▸ **Questions to answer**:
- a) Using the article on the Israeli hostages, list the things at Hostage Square named in the sentence that begins "There is the now iconic."
- b) According to the article on the Israeli hostages, what did Gadi Eisenkot publicly accuse Netanyahu of?

▸ **Study text**:
□ □ □ □
It became clear in recent days that the government’s five-man war cabinet is itself divided when former IDF chief of staff Gadi Eisenkot publicly accused Netanyahu of “selling illusions” that the army’s ground war could lead to the rescue of the hostages. Eisenkot, whose son and nephew were killed within days of each other while fighting in Gaza, called for a deal to gain the hostages' release.
Every Israeli wants the hostages home. But some people feel that the greater the campaign to “bring them home” – a more effective slogan would be “let them go,” putting the onus where it belongs, on Hamas – the more precious the hostages are to Hamas, redoubling their efforts to keep them.
In private conversations, some here say that however thrilling emotionally it would be to make a deal and have the hostages freed, the conclusion among Israel’s enemies would be that kidnappings are the Jewish state’s Achilles Heel, and they would double their efforts to capture soldiers and civilians. So, they say, making a deal for these 136 suffering souls could well lead to the suffering of countless more in the future.
There is unavoidable logic to that argument, but a visit to Hostage Square in the center of Tel Aviv offers a powerful confrontation with the anguish and suffering of the families in limbo that breaks your heart.
Sign of urgency: Hourglass at Hostage Square stresses time is of the essence.
There is a large tent and smaller ones where relatives sit in a circle and are joined by friends and visitors. Some sit quietly, some offer words of comfort, and there often is singing. The distinct feeling is of a shiva home, but one realizes these family members do not have the solace of boundaries offered by seven days of mourning. Their grief is ongoing, mixed with the constant anxiety of the unknown, and the fear that they may never know the fate of their loved ones.
There is the now iconic, endlessly long table with settings for those who are missing; a make-shift canvas tunnel to give the feeling of the darkness the hostages endure; and various forms of art to convey the plight of those kidnapped, including a large hourglass reminding us of the urgency at hand.
People come and go, quietly exploring the large physical area as well as encountering the small space inside you that offers a new definition of despair.
□ □ □ □
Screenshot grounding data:
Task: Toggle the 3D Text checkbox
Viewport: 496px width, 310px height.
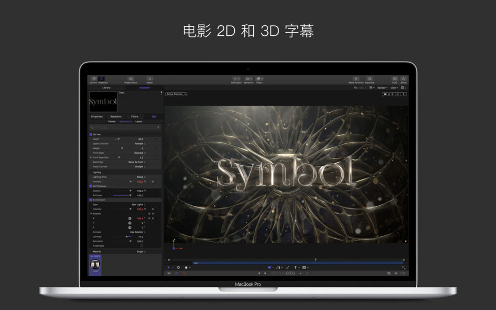Action: point(91,134)
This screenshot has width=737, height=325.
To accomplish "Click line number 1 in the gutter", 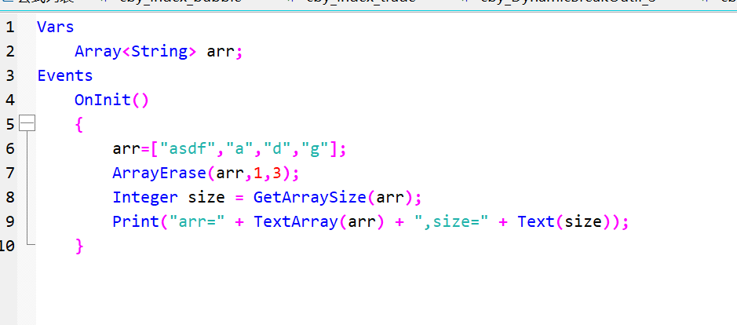I will tap(9, 27).
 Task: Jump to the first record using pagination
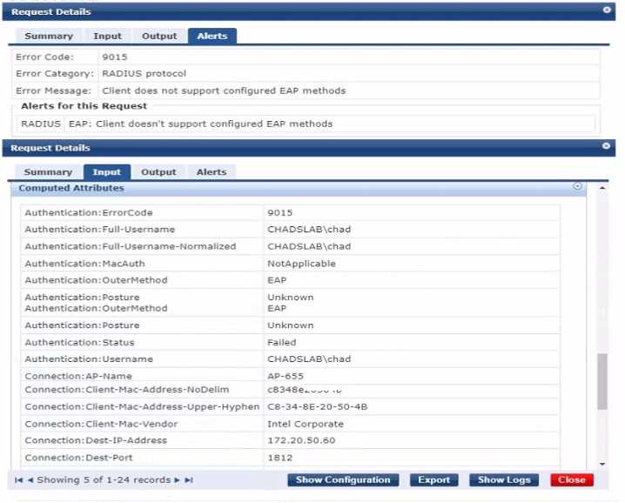click(19, 480)
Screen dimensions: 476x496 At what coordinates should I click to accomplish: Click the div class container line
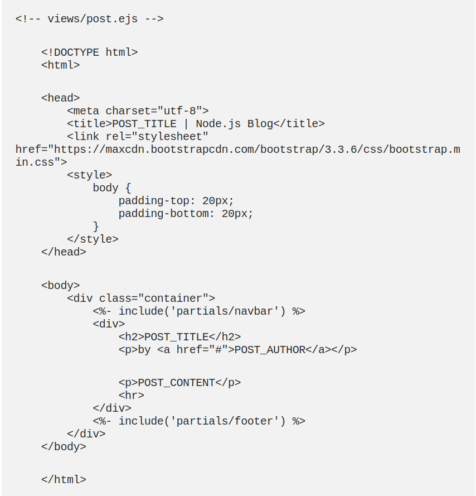tap(141, 298)
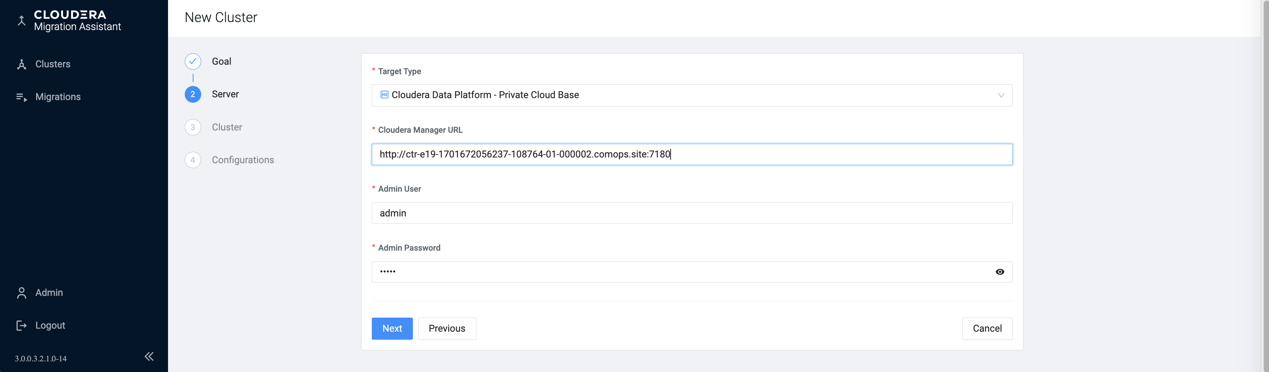This screenshot has height=372, width=1269.
Task: Open the Clusters menu item
Action: (53, 65)
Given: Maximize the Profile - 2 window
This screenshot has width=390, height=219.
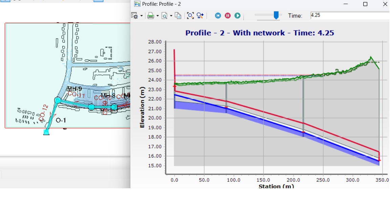Looking at the screenshot, I should (365, 4).
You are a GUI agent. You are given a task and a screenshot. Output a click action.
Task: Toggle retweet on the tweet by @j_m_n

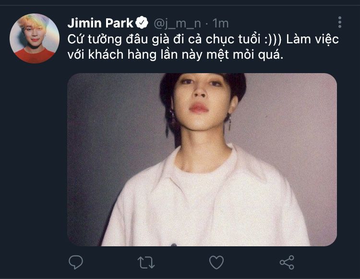[x=146, y=263]
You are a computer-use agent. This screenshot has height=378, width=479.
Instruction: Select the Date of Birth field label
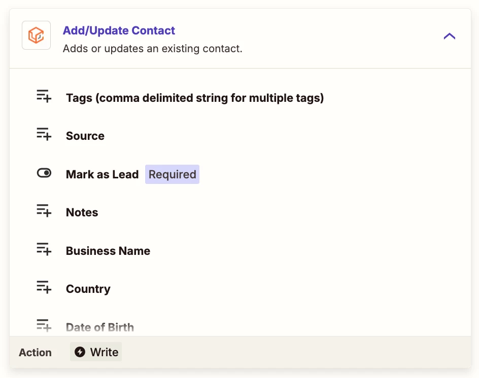tap(100, 327)
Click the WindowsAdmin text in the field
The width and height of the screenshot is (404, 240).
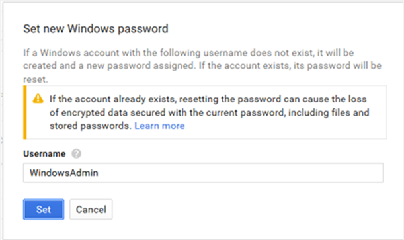63,173
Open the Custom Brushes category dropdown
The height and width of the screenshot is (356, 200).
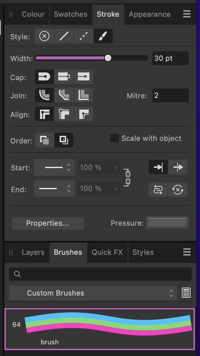(x=93, y=293)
□ □ □ □
▸ **Task responses**:
- a)
- An endlessly long table with settings for those who are missing
- A make-shift canvas tunnel that gives the feeling of the darkness the hostages endure
- Various forms of art conveying the plight of those kidnapped, including a large hourglass

- b) He accused Netanyahu of "selling illusions" that the army's ground war could lead to the rescue of the hostages.